Getty_socialmedia_teen_2023.jpg

news Du divertissement à l’infini et des amis à portée de clic, les réseaux sociaux ont bouleversé les rapports des jeunes à la réalité. En un simple “scroll”, la génération Z peut voir n’importe quoi, quand et où elle veut. Mais quels sont les risques de Facebook, Instragram, Tik Tok ou encore Snapchat ? Les jeunes qui utilisent les médias sociaux de manière intensive seraient trois fois plus susceptibles de souffrir de dépression que les autres.

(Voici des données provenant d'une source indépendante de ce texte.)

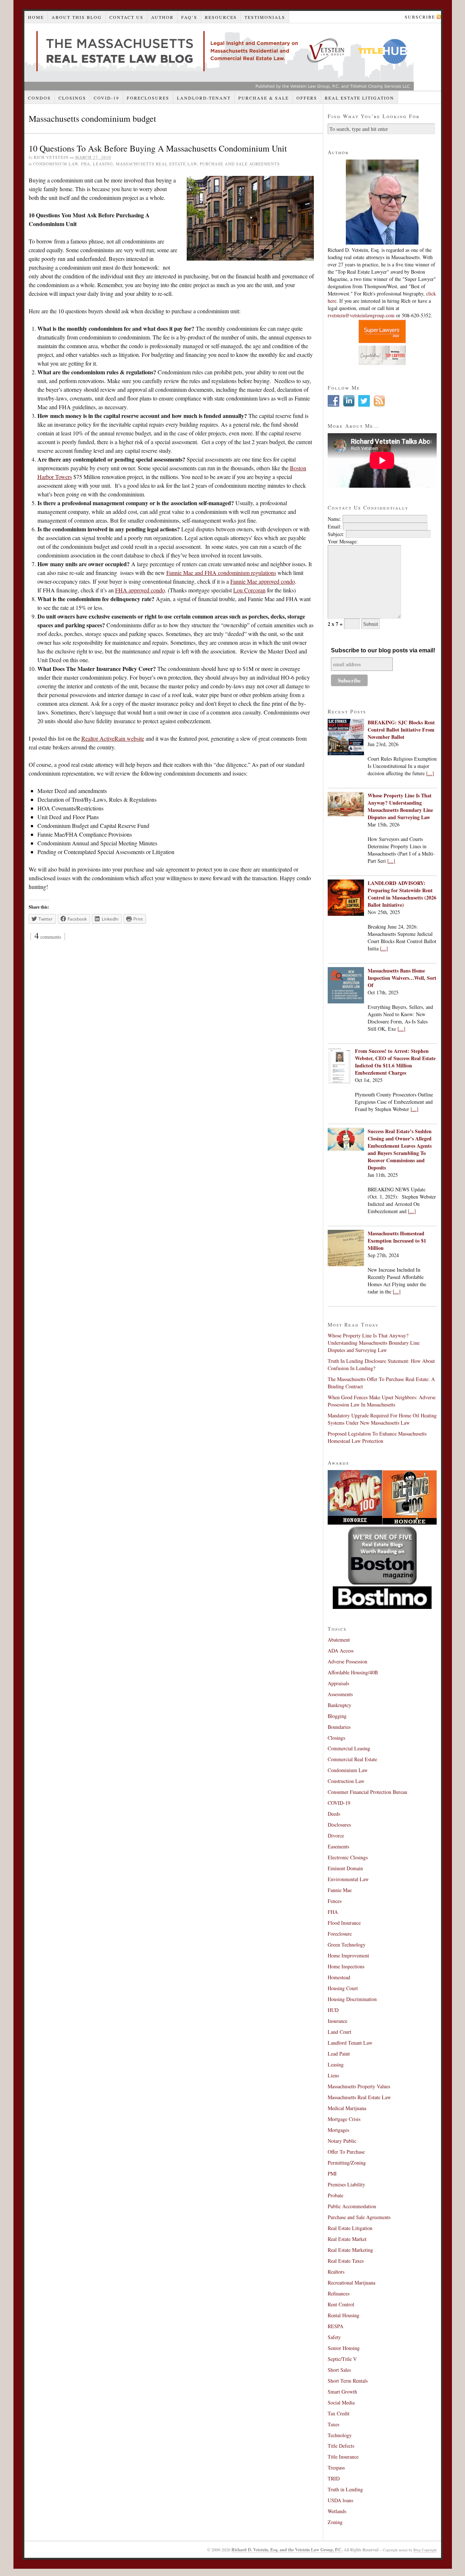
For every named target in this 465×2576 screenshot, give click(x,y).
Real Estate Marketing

L’adolescence, une période à risque pour la santé mentale

L’adolescence est un passage délicat à bien des égards. Les jeunes explorent leurs limites et s’affirment sur le plan identitaire. Ils accordent aussi une importance particulière à leurs relations. Ils ont besoin d'appartenir à un groupe et redoutent la solitude. De ce fait, ils sont plus vulnérables face à l’exclusion sociale, à la discrimination ou à la stigmatisation. Des comportements que les réseaux sociaux peuvent renforcer.
La puberté est d’ailleurs particulièrement stressante chez les filles dont on attend qu’elles soignent davantage leur apparence physique et leur réputation.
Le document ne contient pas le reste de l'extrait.